Some personality psychologists have proposed a normative theory of personality. Accordingly, the end goal of personality development is to become low in neuroticism and high in agreeableness and conscientiousness. This personality type is considered more mature. However, a justification for this normative model of personality is lacking. The main objective justification for normative theories of personality is optimal functioning because functions have clear and external standards of evaluations. For example, within the context of work psychology, conscientiousness can be evaluated positively because highly conscientious workers are more productive. However, there are no objective criteria to evaluate people’s lives. Thus, the only justification for normative theories of personality would be evidence that some personality traits make it more difficult for individuals to achieve high well-being.

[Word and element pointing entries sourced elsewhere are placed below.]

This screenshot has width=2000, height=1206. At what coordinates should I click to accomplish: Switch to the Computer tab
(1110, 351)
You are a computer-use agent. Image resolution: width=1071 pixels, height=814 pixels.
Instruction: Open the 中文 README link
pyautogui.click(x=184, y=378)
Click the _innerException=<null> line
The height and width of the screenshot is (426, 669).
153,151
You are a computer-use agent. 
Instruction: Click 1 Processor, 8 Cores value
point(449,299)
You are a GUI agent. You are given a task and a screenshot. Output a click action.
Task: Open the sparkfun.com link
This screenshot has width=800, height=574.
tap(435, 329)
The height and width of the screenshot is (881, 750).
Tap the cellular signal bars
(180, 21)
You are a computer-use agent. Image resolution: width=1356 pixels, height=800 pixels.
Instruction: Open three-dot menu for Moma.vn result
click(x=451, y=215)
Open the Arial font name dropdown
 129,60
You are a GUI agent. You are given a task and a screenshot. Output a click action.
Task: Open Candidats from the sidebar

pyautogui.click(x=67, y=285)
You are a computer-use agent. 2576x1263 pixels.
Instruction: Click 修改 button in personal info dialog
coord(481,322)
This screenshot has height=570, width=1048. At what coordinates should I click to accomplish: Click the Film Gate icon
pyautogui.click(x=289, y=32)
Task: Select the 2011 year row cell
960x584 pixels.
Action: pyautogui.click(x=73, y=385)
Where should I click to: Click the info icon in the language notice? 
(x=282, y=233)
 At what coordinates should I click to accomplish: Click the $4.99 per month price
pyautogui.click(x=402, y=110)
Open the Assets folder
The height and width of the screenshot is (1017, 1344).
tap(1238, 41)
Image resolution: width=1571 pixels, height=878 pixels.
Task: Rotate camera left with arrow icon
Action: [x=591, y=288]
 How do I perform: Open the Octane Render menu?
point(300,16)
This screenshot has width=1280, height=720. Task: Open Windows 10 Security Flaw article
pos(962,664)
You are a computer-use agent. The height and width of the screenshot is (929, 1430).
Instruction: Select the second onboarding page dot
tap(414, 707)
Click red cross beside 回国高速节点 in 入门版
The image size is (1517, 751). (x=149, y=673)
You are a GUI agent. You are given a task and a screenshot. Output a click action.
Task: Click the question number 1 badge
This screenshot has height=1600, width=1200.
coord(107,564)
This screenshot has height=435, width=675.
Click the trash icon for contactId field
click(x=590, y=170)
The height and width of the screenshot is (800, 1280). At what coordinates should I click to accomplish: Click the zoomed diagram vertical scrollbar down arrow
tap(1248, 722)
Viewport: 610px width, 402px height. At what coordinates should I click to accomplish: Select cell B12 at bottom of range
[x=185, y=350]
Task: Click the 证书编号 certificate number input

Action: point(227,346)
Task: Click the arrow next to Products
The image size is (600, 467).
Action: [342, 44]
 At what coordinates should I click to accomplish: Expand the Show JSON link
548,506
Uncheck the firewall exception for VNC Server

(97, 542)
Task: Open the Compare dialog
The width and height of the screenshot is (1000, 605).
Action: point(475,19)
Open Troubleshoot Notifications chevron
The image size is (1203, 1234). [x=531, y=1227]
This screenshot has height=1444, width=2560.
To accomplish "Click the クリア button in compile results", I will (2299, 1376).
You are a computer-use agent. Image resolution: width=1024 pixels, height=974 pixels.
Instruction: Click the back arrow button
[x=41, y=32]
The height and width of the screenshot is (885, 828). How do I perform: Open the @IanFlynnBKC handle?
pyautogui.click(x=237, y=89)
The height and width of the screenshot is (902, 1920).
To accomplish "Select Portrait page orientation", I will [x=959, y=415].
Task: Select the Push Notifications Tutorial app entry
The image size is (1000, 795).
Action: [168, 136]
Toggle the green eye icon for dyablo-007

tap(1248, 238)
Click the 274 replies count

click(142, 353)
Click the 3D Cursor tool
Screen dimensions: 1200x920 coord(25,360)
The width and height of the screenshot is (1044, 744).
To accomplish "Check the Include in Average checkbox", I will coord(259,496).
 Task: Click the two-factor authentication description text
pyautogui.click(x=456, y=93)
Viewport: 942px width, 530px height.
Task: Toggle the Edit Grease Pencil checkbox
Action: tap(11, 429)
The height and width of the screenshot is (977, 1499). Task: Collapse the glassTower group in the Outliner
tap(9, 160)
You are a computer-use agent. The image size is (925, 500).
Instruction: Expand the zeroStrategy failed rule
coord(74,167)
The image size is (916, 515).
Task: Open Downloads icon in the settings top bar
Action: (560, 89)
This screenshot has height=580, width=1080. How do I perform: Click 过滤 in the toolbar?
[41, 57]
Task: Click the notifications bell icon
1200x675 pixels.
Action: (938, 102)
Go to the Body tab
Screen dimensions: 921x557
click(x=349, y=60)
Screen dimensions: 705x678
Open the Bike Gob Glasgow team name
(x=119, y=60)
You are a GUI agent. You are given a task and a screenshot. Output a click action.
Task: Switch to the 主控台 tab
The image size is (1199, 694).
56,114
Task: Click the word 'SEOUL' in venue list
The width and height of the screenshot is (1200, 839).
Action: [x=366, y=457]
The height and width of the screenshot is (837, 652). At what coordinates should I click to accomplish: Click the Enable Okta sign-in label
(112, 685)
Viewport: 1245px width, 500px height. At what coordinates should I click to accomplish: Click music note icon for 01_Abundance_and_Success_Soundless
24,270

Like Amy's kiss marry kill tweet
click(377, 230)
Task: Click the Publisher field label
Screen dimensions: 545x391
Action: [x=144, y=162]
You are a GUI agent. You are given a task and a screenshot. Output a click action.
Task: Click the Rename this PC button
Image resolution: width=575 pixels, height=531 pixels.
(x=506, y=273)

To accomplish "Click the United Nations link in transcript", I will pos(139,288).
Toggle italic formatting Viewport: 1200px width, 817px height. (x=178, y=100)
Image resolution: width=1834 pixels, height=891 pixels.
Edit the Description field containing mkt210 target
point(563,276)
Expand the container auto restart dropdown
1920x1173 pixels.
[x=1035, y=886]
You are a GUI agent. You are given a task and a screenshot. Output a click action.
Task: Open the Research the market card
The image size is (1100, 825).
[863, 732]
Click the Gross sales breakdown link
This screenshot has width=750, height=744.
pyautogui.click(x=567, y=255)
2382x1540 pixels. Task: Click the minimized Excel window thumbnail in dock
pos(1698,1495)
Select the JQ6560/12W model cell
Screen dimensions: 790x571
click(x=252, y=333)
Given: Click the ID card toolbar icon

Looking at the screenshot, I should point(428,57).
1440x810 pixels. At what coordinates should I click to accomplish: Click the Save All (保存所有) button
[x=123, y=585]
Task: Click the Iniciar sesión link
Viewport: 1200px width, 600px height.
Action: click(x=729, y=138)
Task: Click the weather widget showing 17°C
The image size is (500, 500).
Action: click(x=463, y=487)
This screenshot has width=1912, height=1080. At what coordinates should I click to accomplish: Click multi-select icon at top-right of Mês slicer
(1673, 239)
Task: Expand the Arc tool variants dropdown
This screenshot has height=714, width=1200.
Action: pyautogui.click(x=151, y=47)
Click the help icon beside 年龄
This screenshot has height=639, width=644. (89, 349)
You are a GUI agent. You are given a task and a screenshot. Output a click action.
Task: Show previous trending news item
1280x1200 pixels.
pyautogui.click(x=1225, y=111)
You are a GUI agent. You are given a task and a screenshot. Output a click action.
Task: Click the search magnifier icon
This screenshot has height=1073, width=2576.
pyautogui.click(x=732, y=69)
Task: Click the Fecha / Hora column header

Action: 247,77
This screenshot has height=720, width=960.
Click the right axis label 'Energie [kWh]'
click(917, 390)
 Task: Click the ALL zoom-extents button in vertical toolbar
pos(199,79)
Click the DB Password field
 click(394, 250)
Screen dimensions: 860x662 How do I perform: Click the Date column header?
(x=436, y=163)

The present results suggest that neuroticism is the key personality trait that impedes well-being. However, the results do not support the notion that high agreeableness or high conscientiousness are normatively better than low agreeableness or low conscientiousness because these traits can vary without notable effects on well-being.

## Conclusion

Correlations between personality and well-being measures have been reported since Hartmann’s (1936) seminal study of neuroticism and well-being. The literature has grown and it has been meta-analyzed repeatedly. The results consistently show that neuroticism is the strongest predictor of life-satisfaction ratings, but that extraversion, agreeableness, and conscientiousness also show notable simple correlations with life-satisfaction. The present meta-analysis went beyond simple correlations and separated content variance from evaluative variance (halo) in self-ratings of personality. The results showed that halo predicts substantive variance in well-being and accounts for most of the correlations of agreeableness and conscientiousness with well-being. Future studies of personality and well-being need to separate substantive and evaluative variance to take the evaluative nature of personality ratings into account.